Читать книгу Clinical Dilemmas in Diabetes - Группа авторов - Страница 17

In epidemiologic studies, isolated IGT consistently has a higher prevalence than isolated IFG [17]. The prevalence of IFG and IGT increases with age [17]. In adults less than 55 years of age, IGT is more common in women and IFG is more common in men [17]. This suggests that these two states have different pathophysiologic mechanisms.

Genetics and lifestyle influence the pathogenesis of DM [18, 19]. Although more than 400 genetic signals have been identified as influencing risk for DM2, single polymorphisms add only small degrees of risk [20]. Polymorphisms in the Transcription factor 7‐like 2 (TCF7L2) locus have the largest‐known effect on risk for DM [20, 21]. Compared with non‐carriers, heterozygous and homozygous carriers of the at‐risk TCF7L2 variants have relative risks of developing DM of 1.45 and 2.41, respectively [20, 21].

The relationship between genetics and lifestyle on the pathogenesis of DM was emphasized by a study comparing the prevalence of DM2 in the Pima population in Mexico versus the Pima population in the U.S. [22]. The prevalence of DM2 in the Pima population in Mexico was 6.9%, compared to 38% in the Pima population in the U.S. The prevalence of obesity in the Pima population in Mexico was significantly lower than that in the Pima population in the U.S. By comparison, the latter group also had significantly lower physical activity levels.

Overall, islet cell function is the primary regulator of glucose metabolism, but multiple additional factors contribute. Postprandial and fasting glucose concentrations are determined by insulin secretion, hepatic extraction, insulin action, glucagon suppression, glucose effectiveness, and the rate of gastric emptying (Figure 1.2) [23–29].

Studies using the minimal model to quantitate insulin secretion and insulin action demonstrated that both indices are lower in subjects with NFG/IGT and IFG/IGT than in subjects with NFG/NGT [25, 26]. However, there was no significant difference in insulin secretion and insulin action between subjects with IFG/NGT and those with NFG/NGT. This implies that insulin secretion declines in concert with insulin action across the spectrum of prediabetes; however, subjects with isolated IFG may have an altered glucose threshold for insulin secretion without other intrinsic defects in β‐cell function.

Using human pancreatic tissue obtained at autopsy, obese individuals with IFG have a 40% deficit in relative beta‐cell volume compared to obese individuals with NFG [30]. Additionally, the diabetes‐associated genetic variation in TCF7L2 is associated with impaired insulin secretion [31–33]. The inability of insulin secretion to compensate for a decline in insulin action results in hyperglycemia.

It is also essential to consider the role of hepatic extraction in the pathophysiology of prediabetes and DM [26]. The peripheral insulin concentration reflects portal insulin secretion, hepatic extraction, distribution, and degradation [34]. Hepatic extraction of secreted insulin has a direct relationship with disposition index.
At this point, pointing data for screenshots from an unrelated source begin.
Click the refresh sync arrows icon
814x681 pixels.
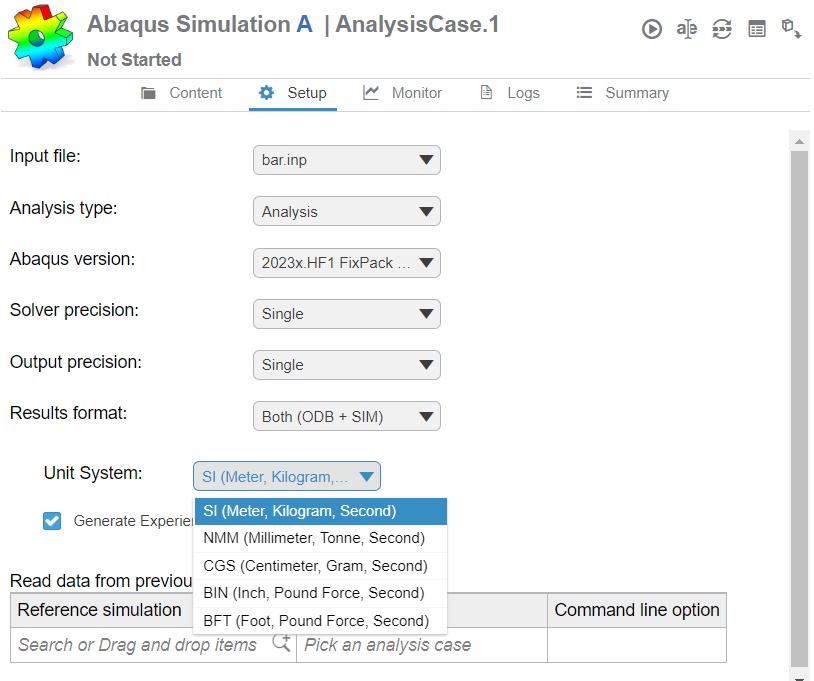pos(722,29)
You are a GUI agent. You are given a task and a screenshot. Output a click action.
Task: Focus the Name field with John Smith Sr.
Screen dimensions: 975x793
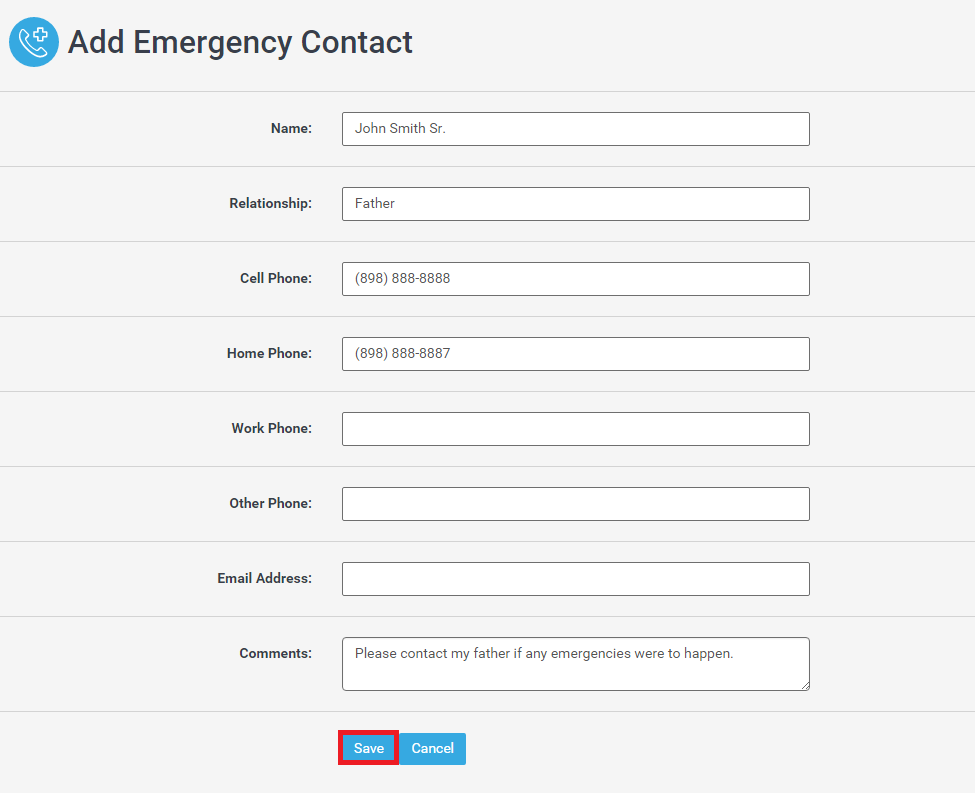[576, 129]
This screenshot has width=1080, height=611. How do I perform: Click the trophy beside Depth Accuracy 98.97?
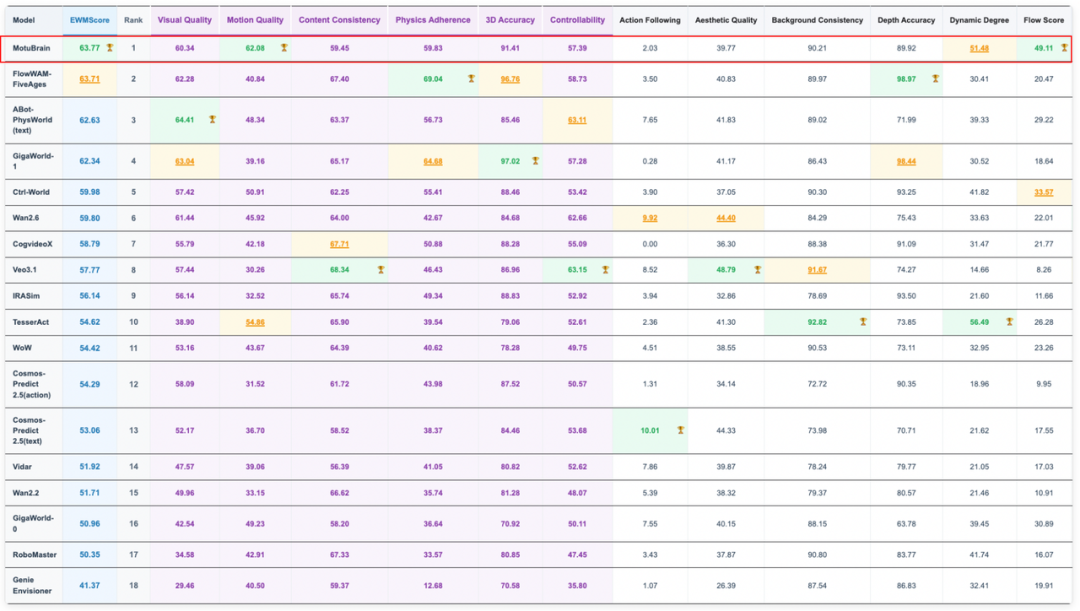pos(935,78)
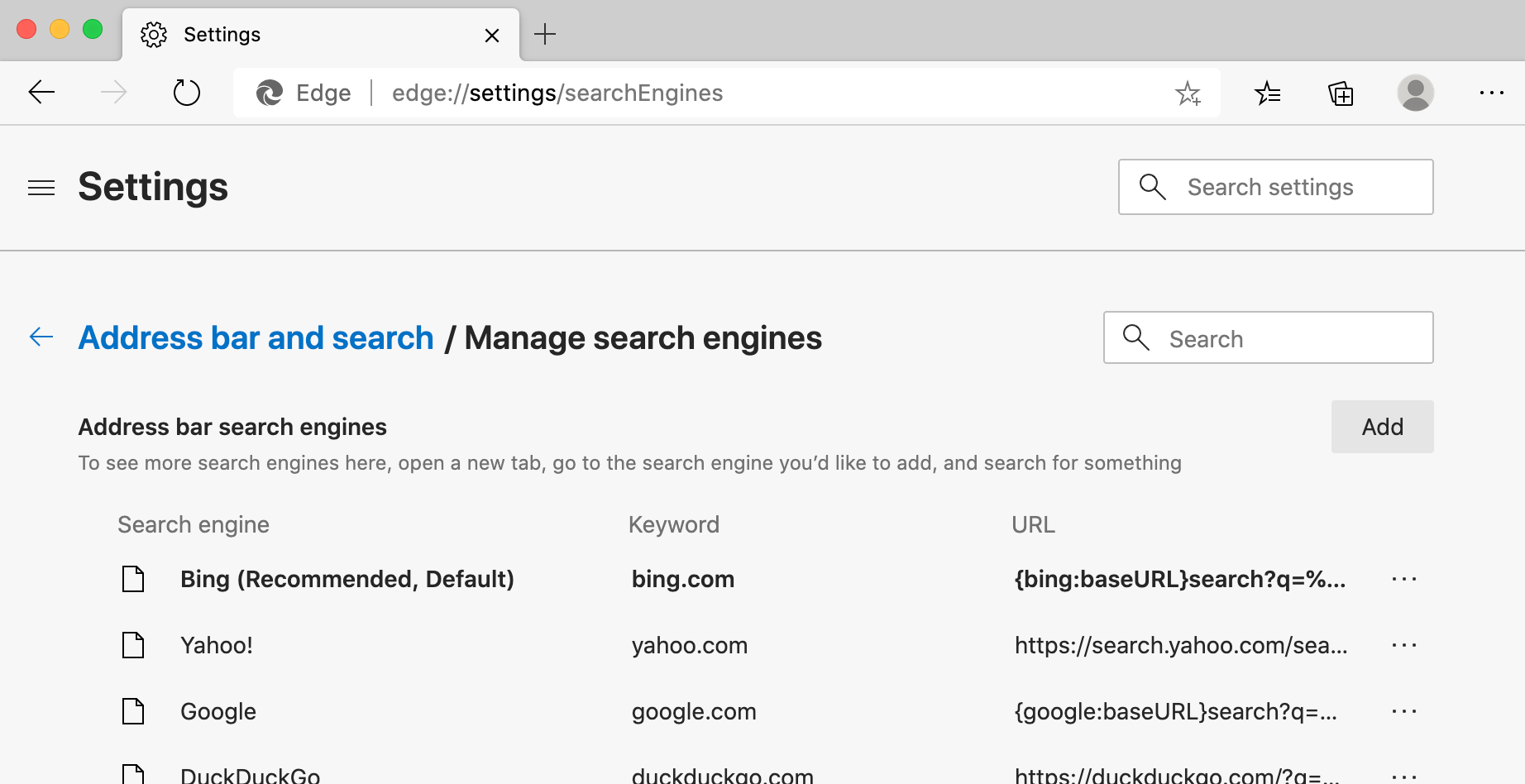Reload the Settings page
Viewport: 1525px width, 784px height.
186,93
Reduced hepatic extraction in prediabetes and DM may be a compensatory measure to increase circulating insulin. Interestingly, insulin pulse characteristics influence hepatic extraction of insulin, and the diabetes‐associated genetic variation in TCF7L2 is associated with abnormal insulin pulse characteristics [33].

Furthermore, lack of glucagon suppression contributes to hyperglycemia in subjects with impaired insulin secretion [24]. The diabetes‐associated genetic variation in TCF7L2 is associated with impaired glucagon suppression [31, 35]. In a longitudinal study, defects in α‐cell function with elevated fasting glucagon concentrations were associated with a subsequent decline in β‐cell function [36].